- Exercise directions
Once you find the line containing "业绩成果 (1073, 424)", please retype it and every line after it to the end of the entries, exactly and with nothing added.

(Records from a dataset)
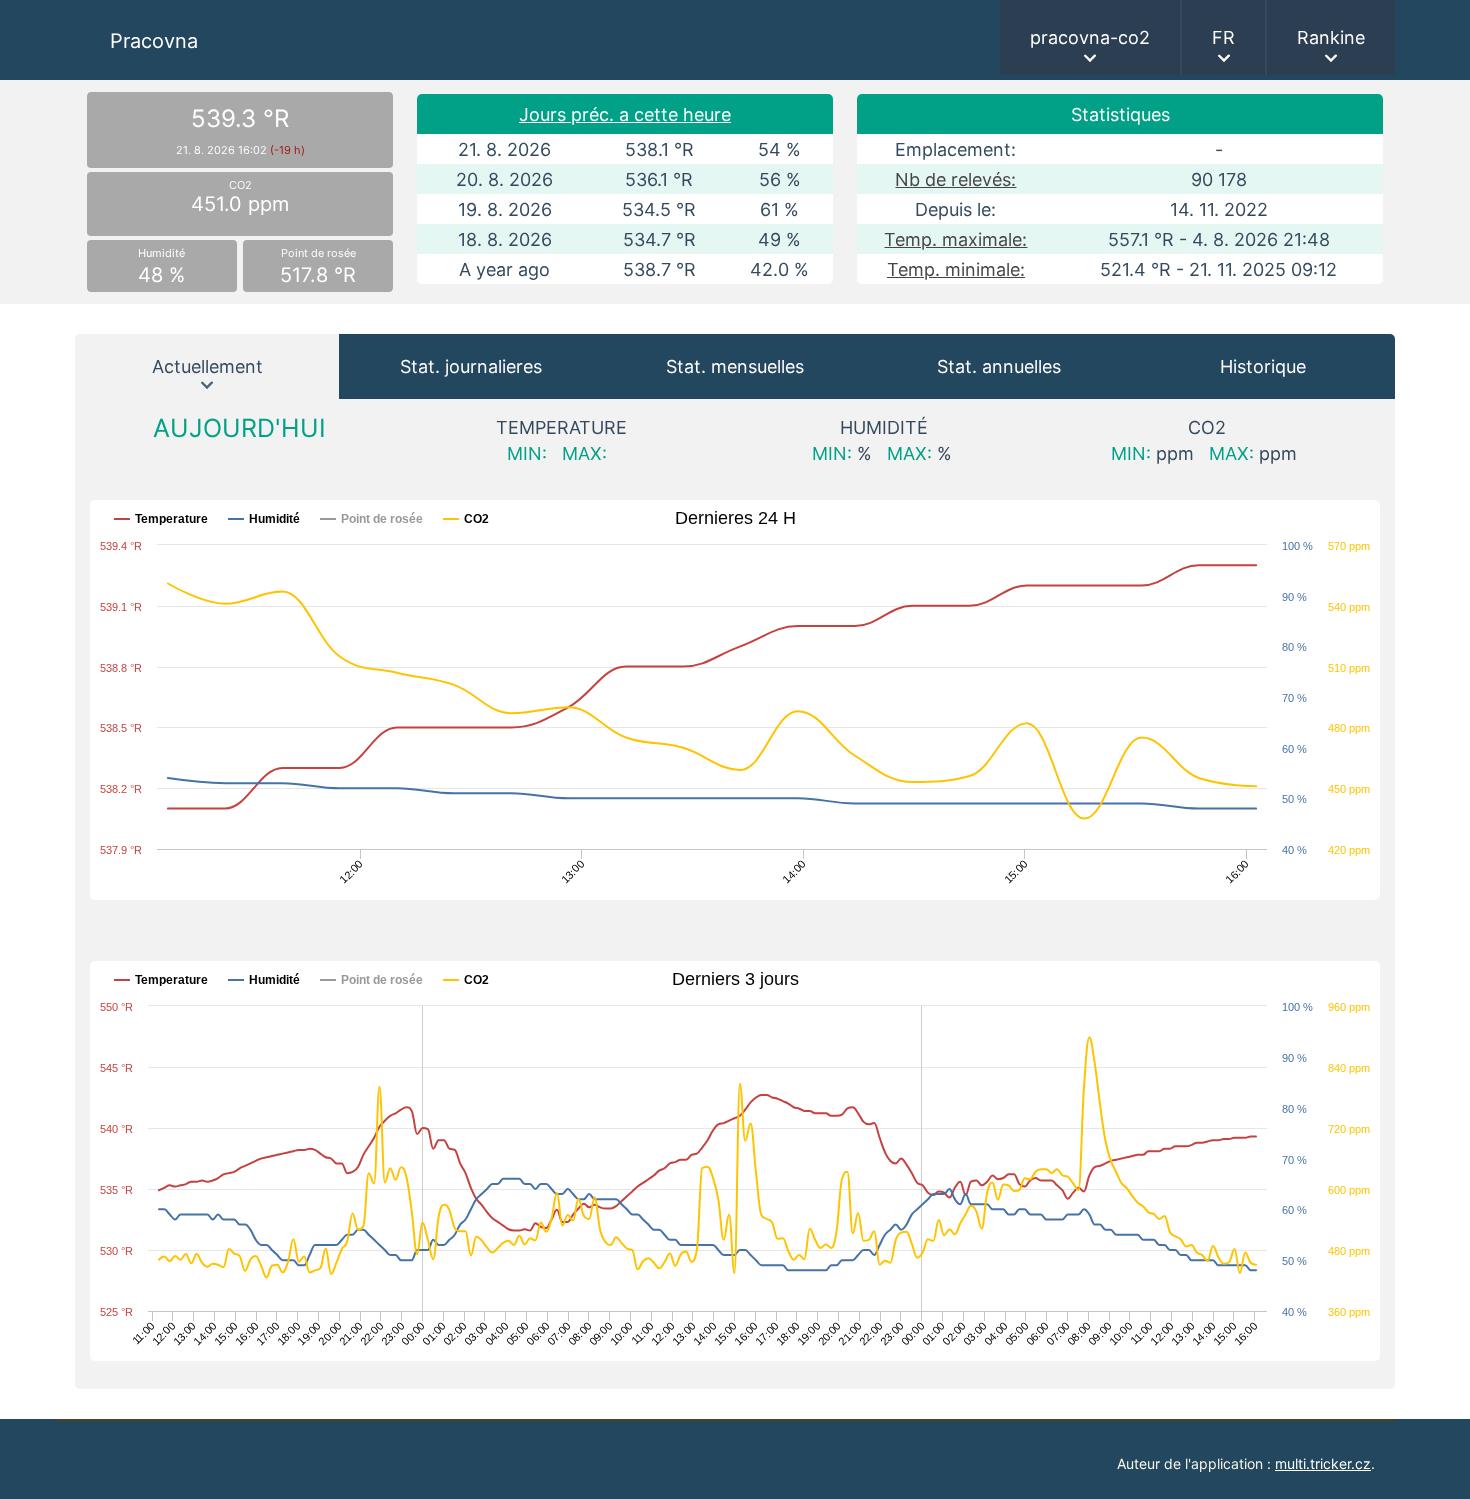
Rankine (1331, 37)
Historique (1263, 366)
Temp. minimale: (956, 269)
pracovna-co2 (1090, 37)
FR (1223, 37)
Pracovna (154, 41)
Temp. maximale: (955, 239)
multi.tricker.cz (1323, 1463)
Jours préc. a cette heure (625, 114)
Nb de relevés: (955, 179)
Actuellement (207, 366)
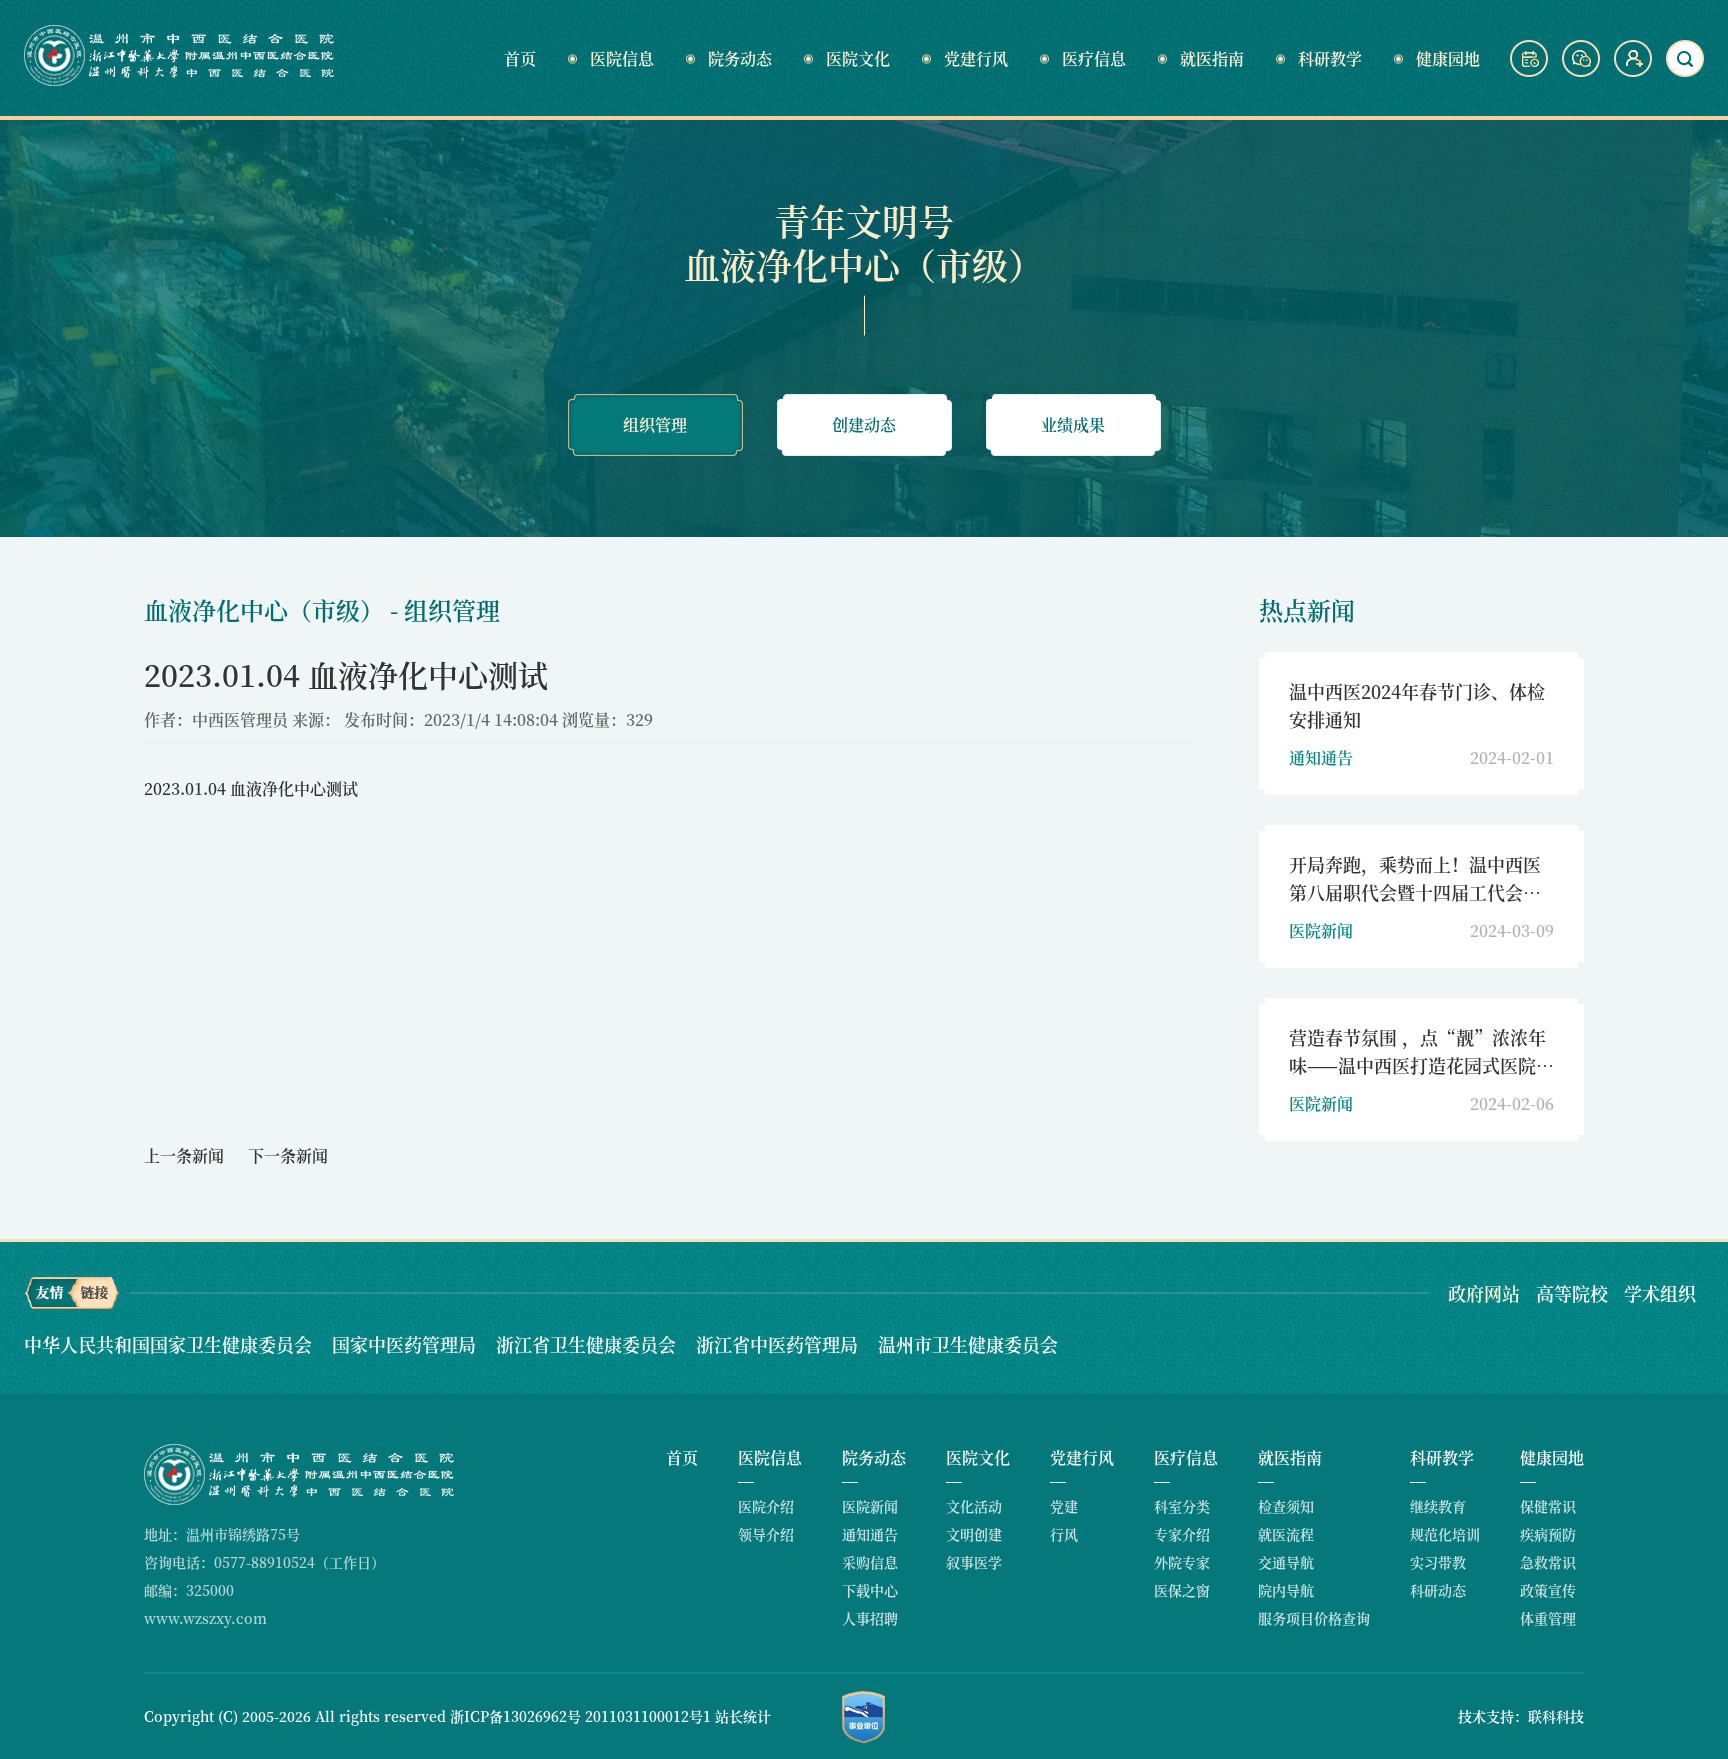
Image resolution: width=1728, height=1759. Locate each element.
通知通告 (870, 1534)
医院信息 (622, 58)
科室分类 (1182, 1506)
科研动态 (1438, 1590)
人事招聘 (870, 1618)
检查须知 (1286, 1506)
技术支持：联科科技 (1521, 1716)
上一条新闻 (184, 1155)
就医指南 (1212, 58)
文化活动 (974, 1506)
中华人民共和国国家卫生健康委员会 (170, 1344)
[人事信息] (1633, 71)
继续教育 (1438, 1506)
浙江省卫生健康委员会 (588, 1344)
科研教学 (1330, 58)
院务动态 (740, 58)
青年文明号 (864, 220)
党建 (1064, 1506)
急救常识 (1548, 1562)
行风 (1064, 1534)
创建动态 (864, 424)
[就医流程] (1531, 71)
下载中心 (870, 1590)
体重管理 (1548, 1618)
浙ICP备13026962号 (515, 1716)
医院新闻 (870, 1506)
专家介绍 (1182, 1534)
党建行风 (976, 58)
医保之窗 (1182, 1590)
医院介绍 (766, 1506)
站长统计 (743, 1716)
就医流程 (1286, 1534)
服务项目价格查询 (1314, 1618)
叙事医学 (974, 1562)
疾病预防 (1548, 1534)
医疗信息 (1094, 58)
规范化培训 (1445, 1534)
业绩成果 (1073, 424)
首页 (520, 58)
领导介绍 (766, 1534)
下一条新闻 (288, 1155)
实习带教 (1438, 1562)
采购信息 (870, 1562)
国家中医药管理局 (406, 1344)
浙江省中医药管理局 (779, 1344)
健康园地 (1448, 58)
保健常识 (1548, 1506)
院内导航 (1286, 1590)
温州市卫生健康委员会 (968, 1344)
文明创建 (974, 1534)
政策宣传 (1548, 1590)
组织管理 (655, 424)
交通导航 (1286, 1562)
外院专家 (1182, 1562)
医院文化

- Expected answer
业绩成果 (1073, 424)
首页 (520, 58)
领导介绍 (766, 1534)
下一条新闻 (288, 1155)
实习带教 (1438, 1562)
采购信息 (870, 1562)
国家中医药管理局 (406, 1344)
浙江省中医药管理局 (779, 1344)
健康园地 (1448, 58)
保健常识 (1548, 1506)
院内导航 (1286, 1590)
温州市卫生健康委员会 (968, 1344)
文明创建 (974, 1534)
政策宣传 (1548, 1590)
组织管理 (655, 424)
交通导航 (1286, 1562)
外院专家 (1182, 1562)
医院文化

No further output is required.